**WHAT THIS TASK INVOLVES**
Could you return each line of the material that has "agent" in it?

**DATA FOR THIS EXERCISE**

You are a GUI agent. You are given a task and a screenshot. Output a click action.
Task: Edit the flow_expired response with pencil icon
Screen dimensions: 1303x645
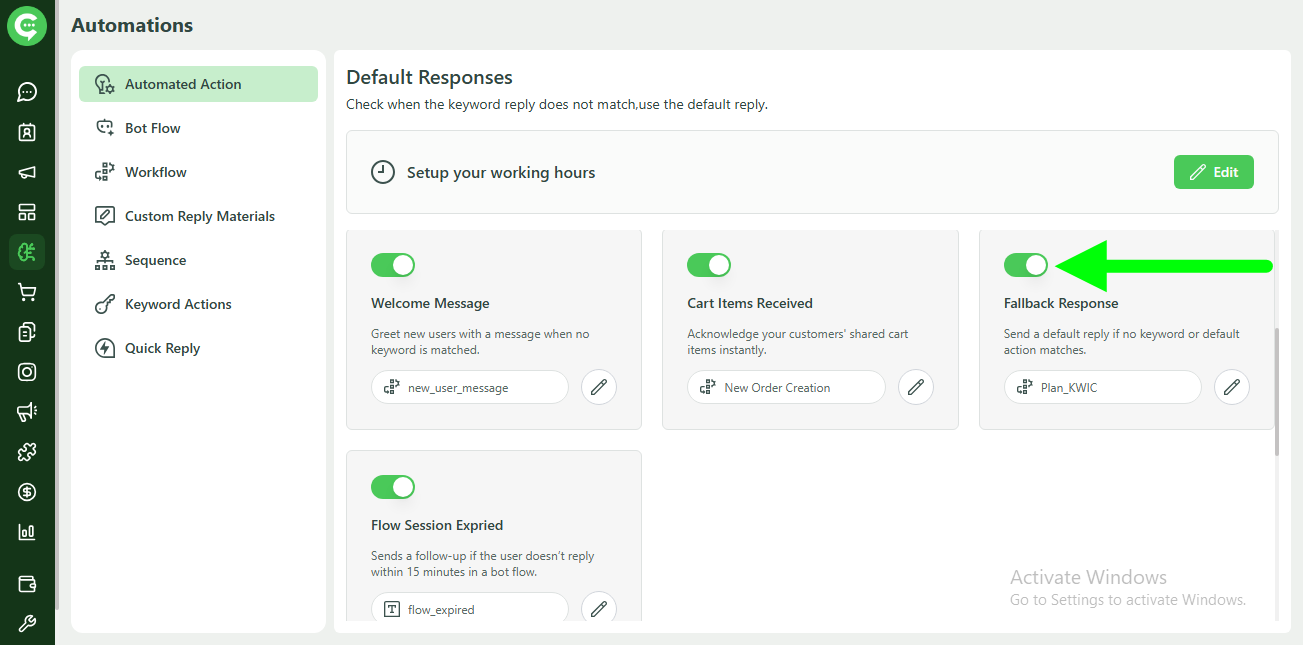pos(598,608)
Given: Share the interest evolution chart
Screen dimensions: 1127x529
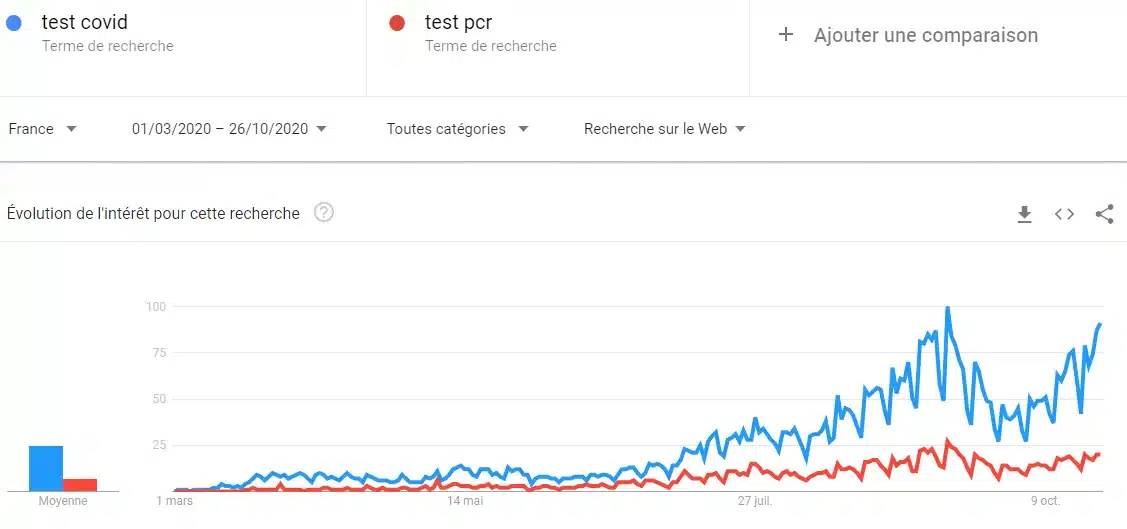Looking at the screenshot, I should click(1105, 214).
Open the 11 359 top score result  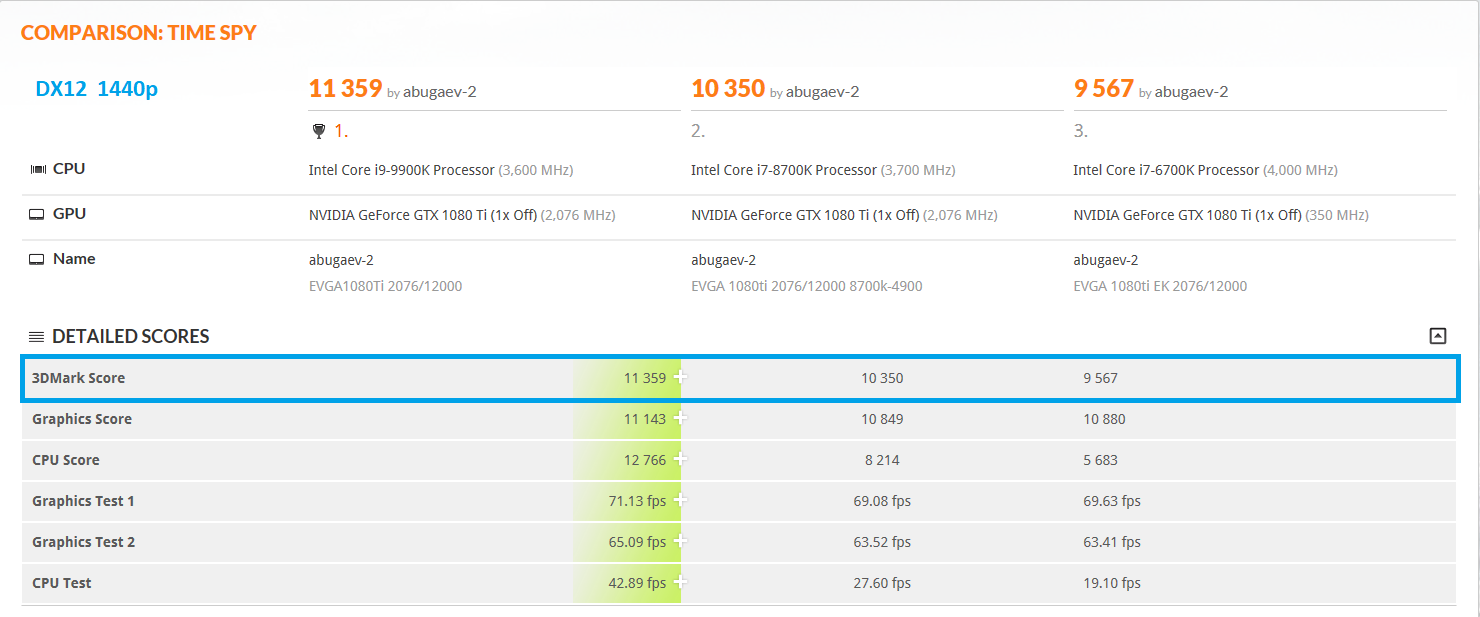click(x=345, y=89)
* * *
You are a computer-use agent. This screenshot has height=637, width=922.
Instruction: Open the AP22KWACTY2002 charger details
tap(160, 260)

**REPLY**
You are a GUI agent. You are given a task and a screenshot. Output a click action.
You are a computer-use agent. This screenshot has height=637, width=922.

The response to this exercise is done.